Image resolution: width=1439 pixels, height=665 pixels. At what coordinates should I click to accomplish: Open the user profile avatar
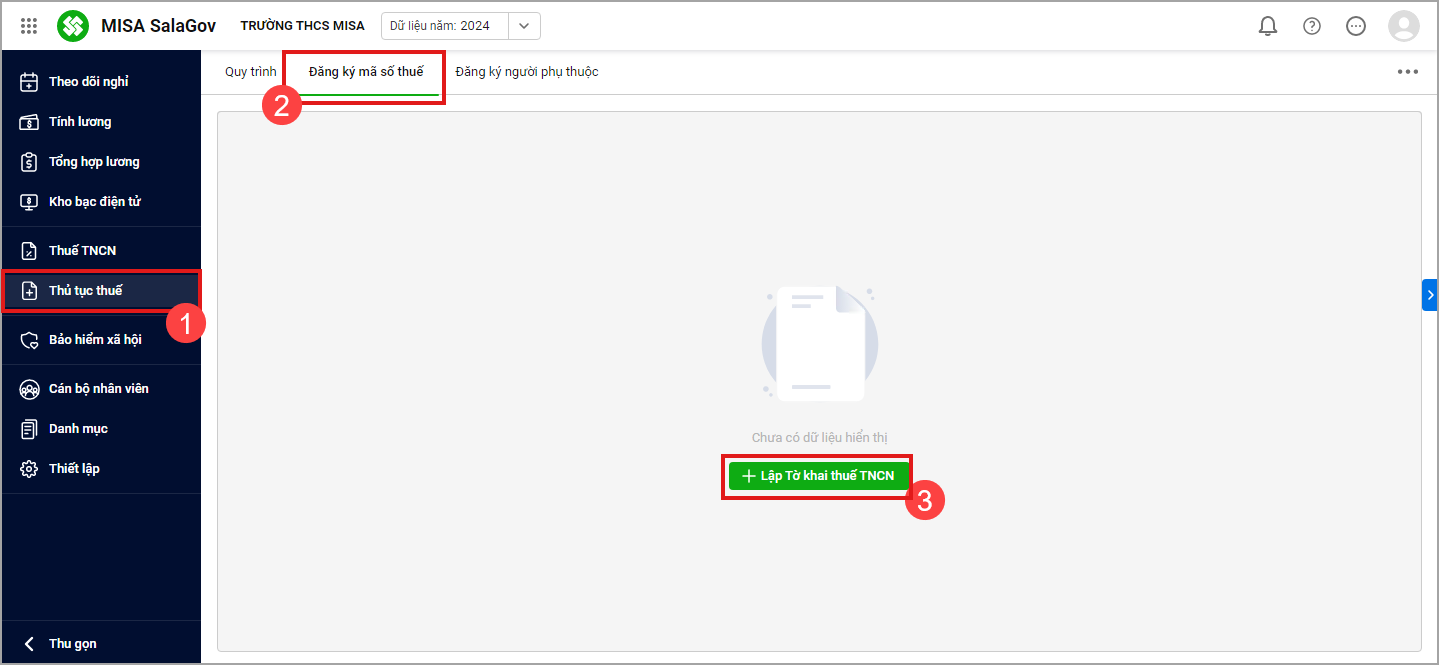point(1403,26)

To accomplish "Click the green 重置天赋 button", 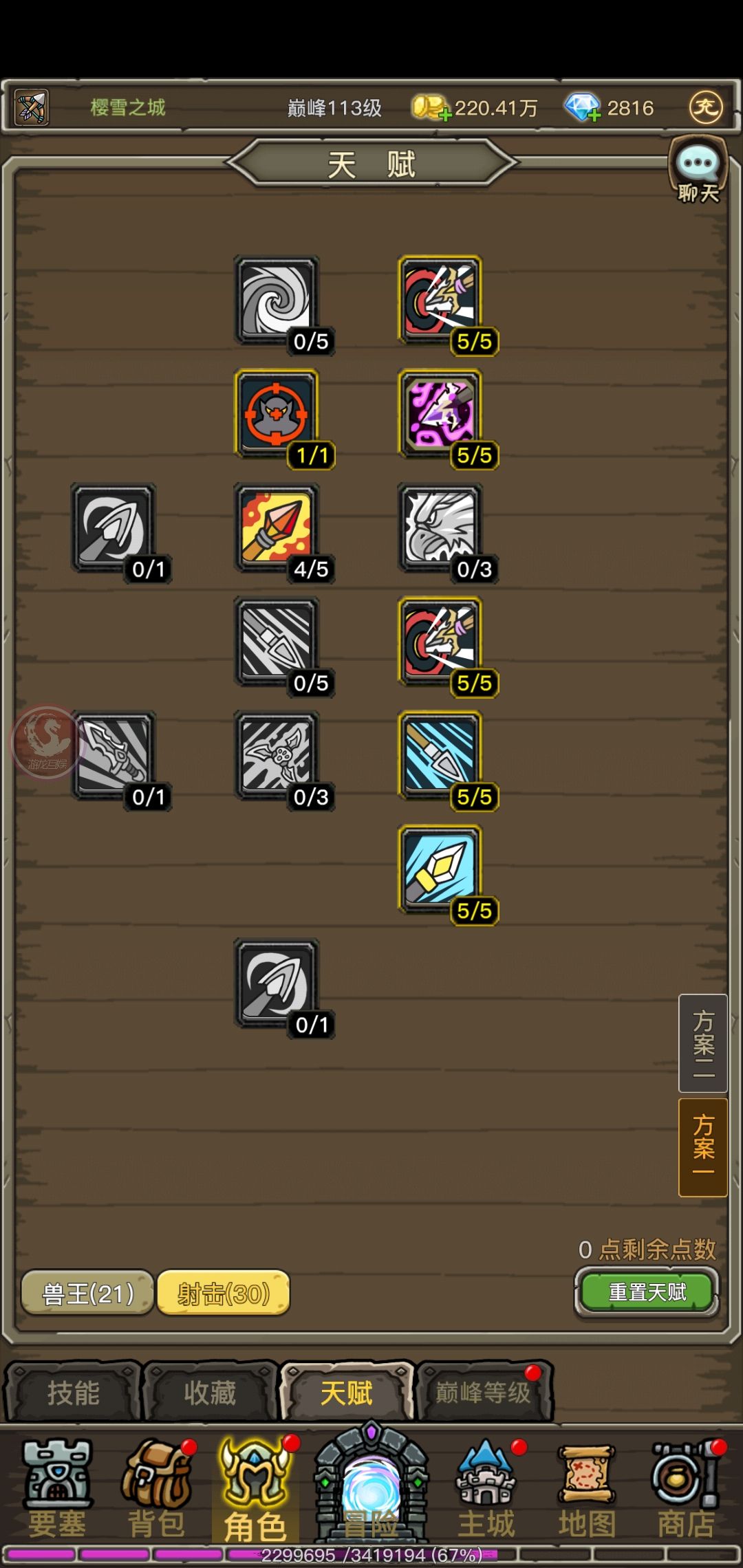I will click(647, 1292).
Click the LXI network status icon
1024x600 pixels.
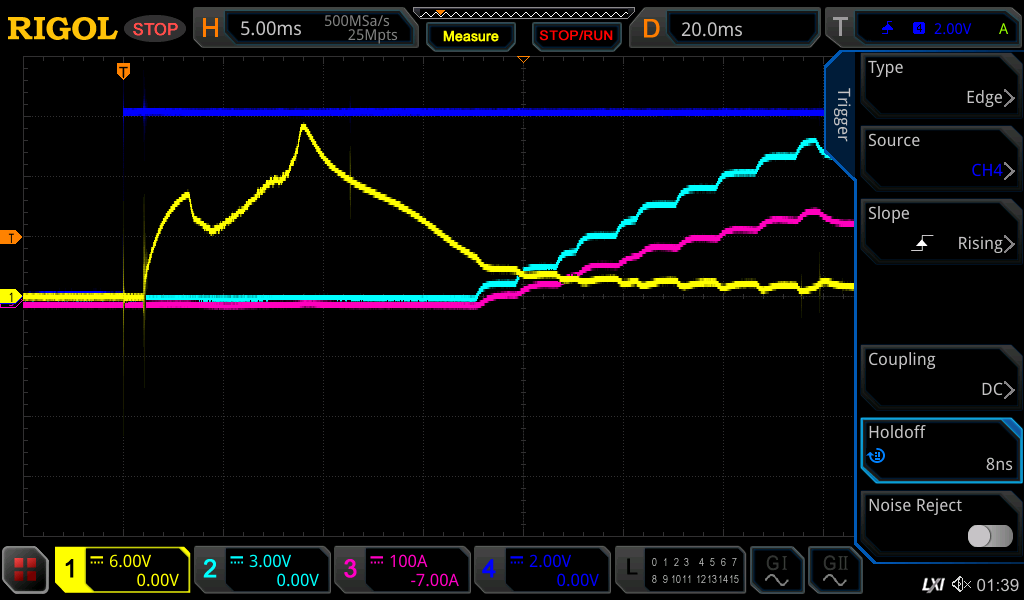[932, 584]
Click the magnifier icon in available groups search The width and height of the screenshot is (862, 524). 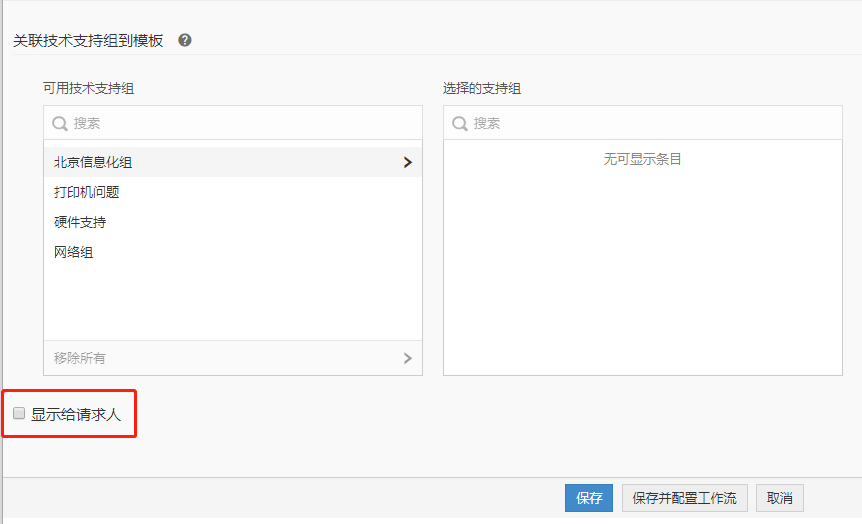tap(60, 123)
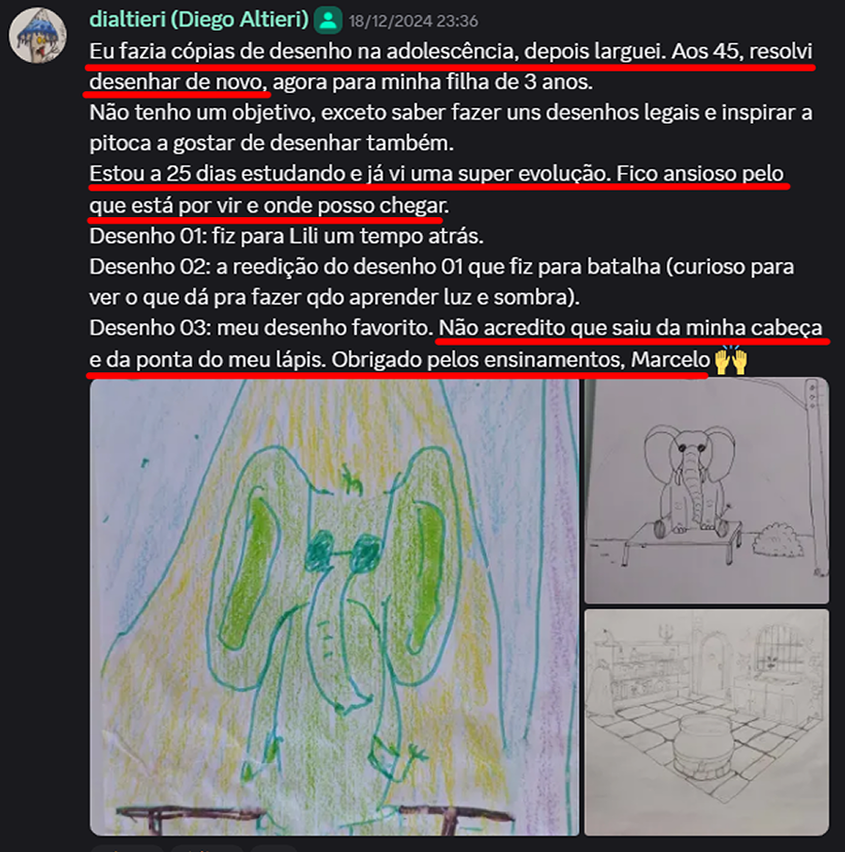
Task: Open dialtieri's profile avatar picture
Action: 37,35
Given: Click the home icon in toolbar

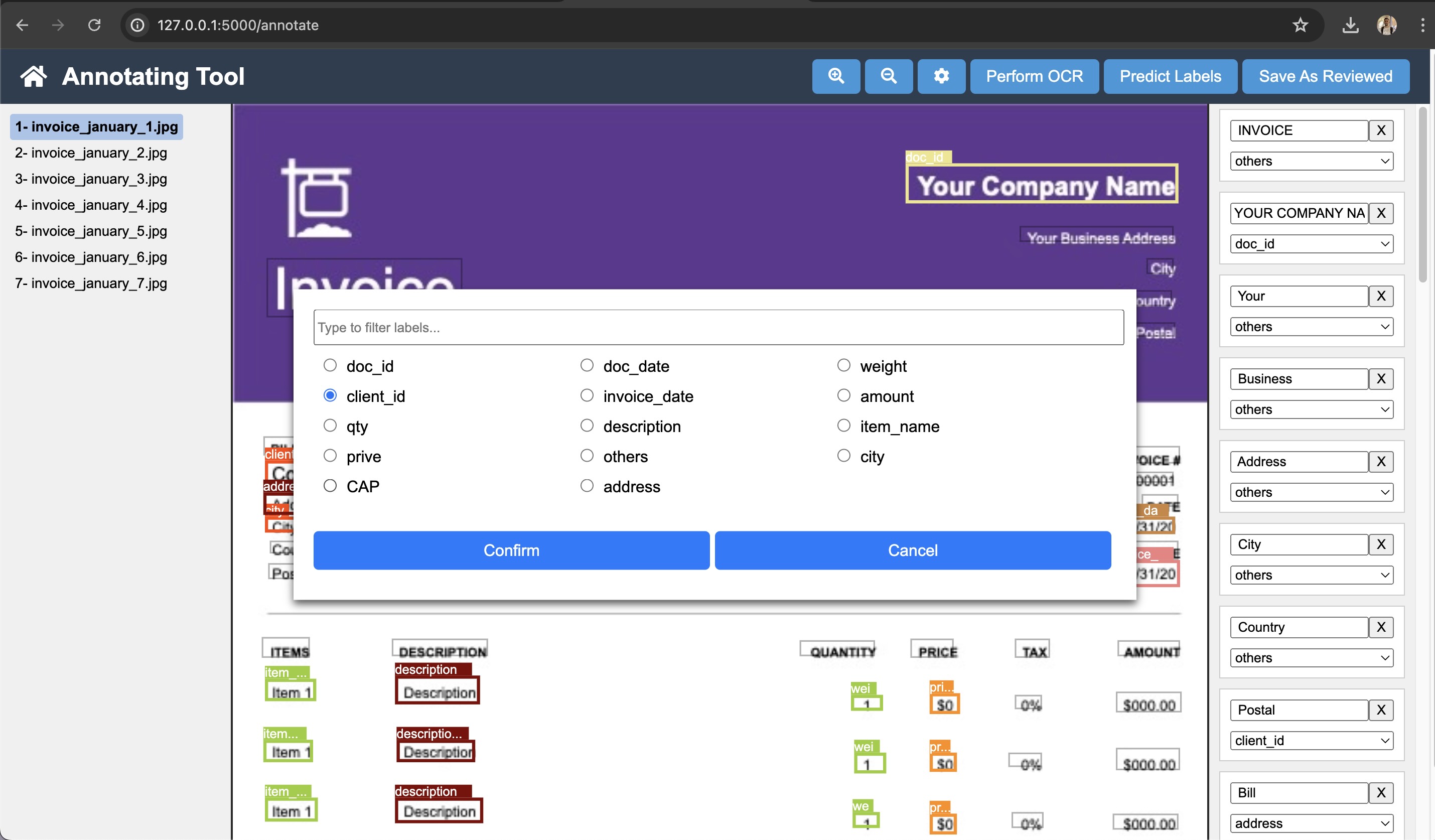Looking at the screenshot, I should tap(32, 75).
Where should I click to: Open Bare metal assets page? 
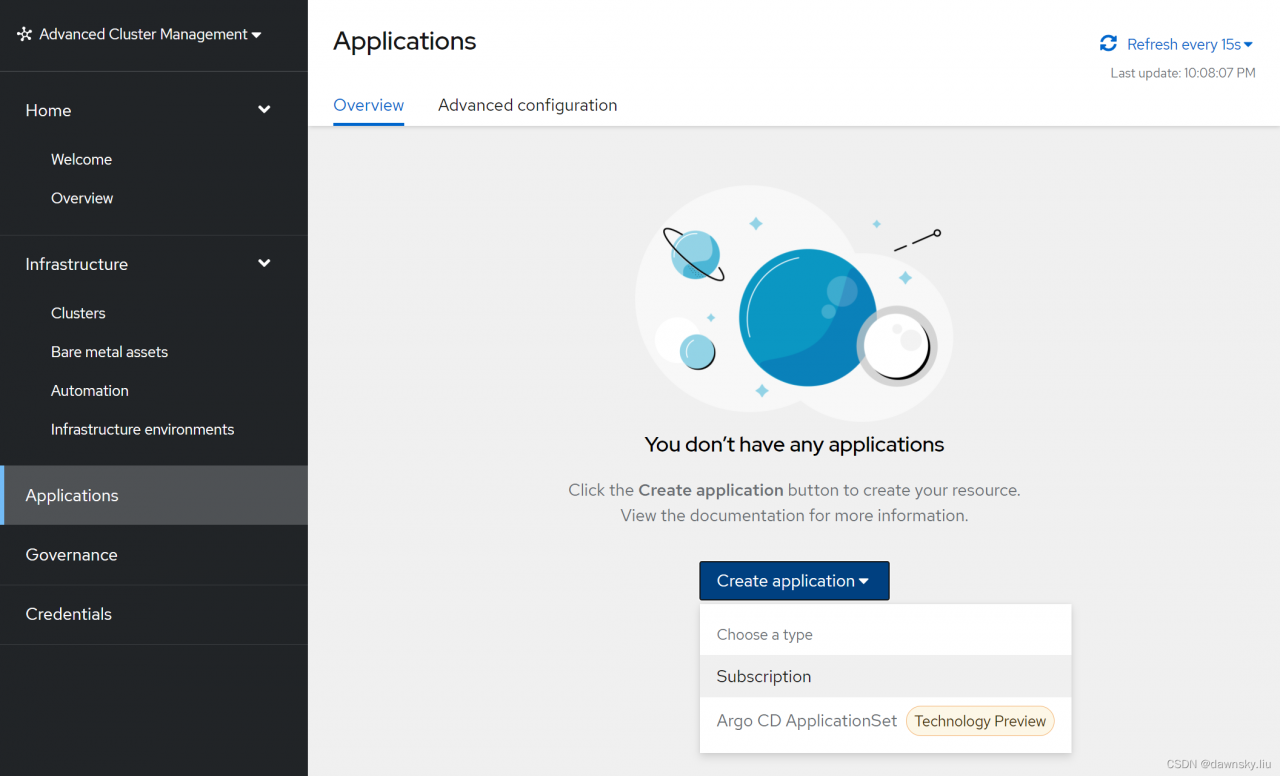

####################

### REQUIRED WORK
Starting with the line that contains "Given: Click the home icon in toolbar", print every line through the end of the data exactly as written; omit all pictures and add nothing else.

### ANSWER FOR THE TASK
Given: Click the home icon in toolbar

Looking at the screenshot, I should tap(32, 75).
Where should I click to: Open Bare metal assets page? 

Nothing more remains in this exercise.